Wait, banning laptops gets them to drop? I tried that. Nobody dropped. By the end of the second week they were bringing laptops. I tried reminding them that they are banned, but they just acted confused: "How can I take notes without a laptop? Look, look, I'm really taking notes! Let me just close these websites while you walk around to look..."

Glaucon said...

Whatever you do, do not adopt the tone or pedagogy of Philosophy Bro.

729 said...

Glaucon,

I didn't know about the Philosophy Bro. I don't know whether to thank or curse you. I think I need a hug. Tequila is also an option.

Anonymous said...

Any student seen texting fails.

English Jerk said...

Apparently, Philosophy Bro takes requests. So I'd say it's time to put our heads together. How about we ask for a summary of, say, Husserl's Ideen? Or maybe we could ask him to summarize how Spinoza reconciles his determinism with urging us to strive to increase our powers? Or maybe he can explain the mechanism that allows the realms of Nature and Freedom to be causally related in the second Critique? I'm sure you Philosophy Pros will have better ideas than me.

Glaucon said...

English Jerk:

I think that might make his head explode (or, in the vernacular, exbrode).

This gem from the Onion is perhaps the sacred text of brosophy.

philosorapters said...

English Jerk: Thats great! Give him the Wittgensteins Tractatus in reversed numbering....

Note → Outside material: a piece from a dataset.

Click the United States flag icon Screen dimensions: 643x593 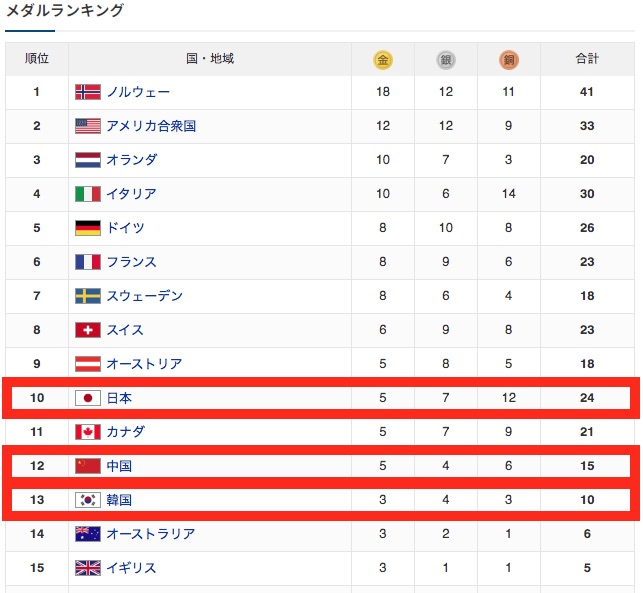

On enrollment: Doesn't over enrollment mean that the university is losing out on money? specifically, doesn't that mean that YOUR philosophy department is losing out on money. I know that at UCSC there could have been at least one extra class per quarter for logic, critical thinking and ancient. By creating opportunities for undeclared undergrads to declare philosophy, doesn't that create a better picture of your philosophy department generally. If the Dean sees that the department is flourishing, and declaring more students, doesn't that mean you get more funding? As a new graduate student Im still stumbling around the bureaucracy of philosophy so I'm curious; am I wrong?